** Opening DATASET EXTRACT block **

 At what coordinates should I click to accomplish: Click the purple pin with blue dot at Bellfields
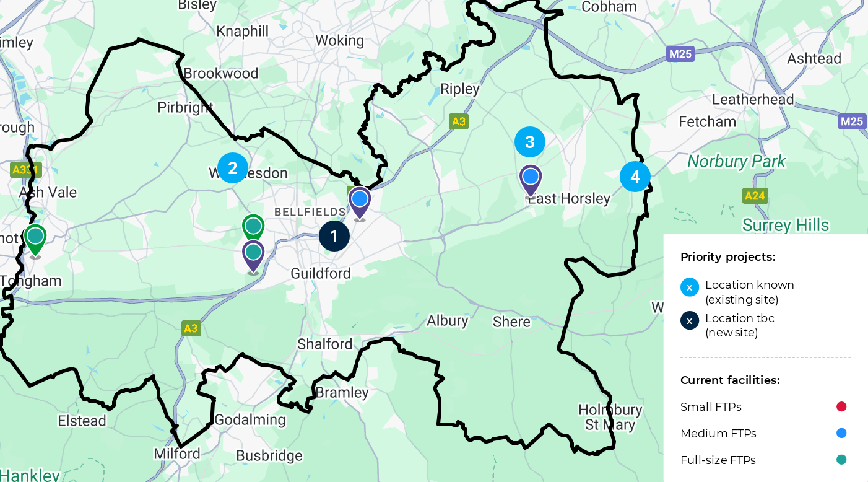(x=360, y=203)
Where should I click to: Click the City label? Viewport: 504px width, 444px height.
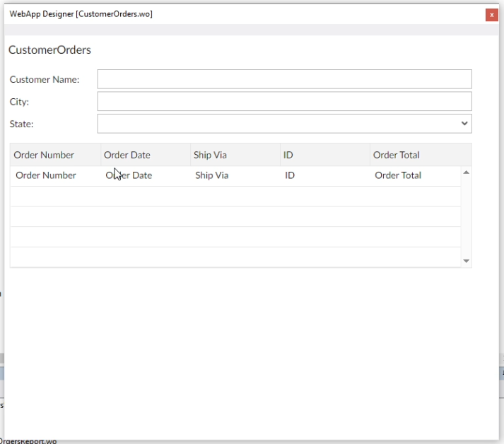[19, 102]
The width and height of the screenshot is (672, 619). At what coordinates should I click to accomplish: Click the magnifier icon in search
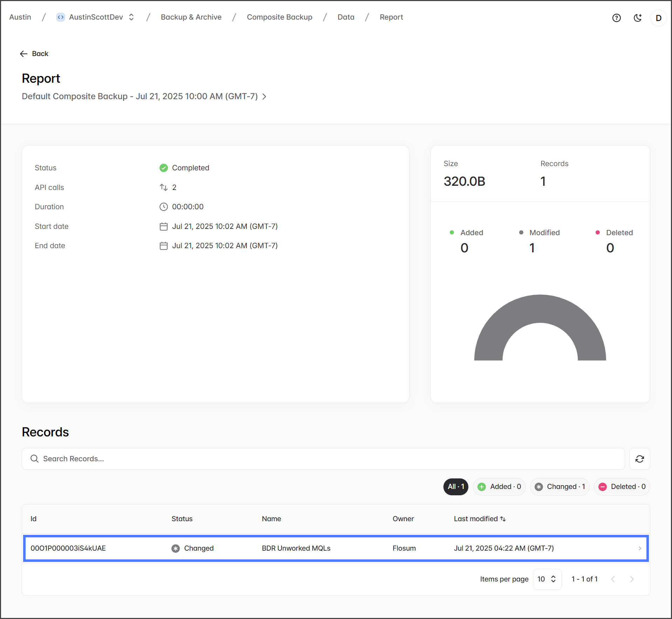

** Closing DATASET EXTRACT block **

What is needed is every record above, returned exactly, with the pictures omitted.

 At what coordinates should I click to accomplish: Click the purple pin with blue dot at Bellfields
(x=360, y=203)
Where should I click to: Click the City label? Viewport: 504px width, 444px height.
[19, 102]
The width and height of the screenshot is (672, 619). At what coordinates should I click to accomplish: Click the magnifier icon in search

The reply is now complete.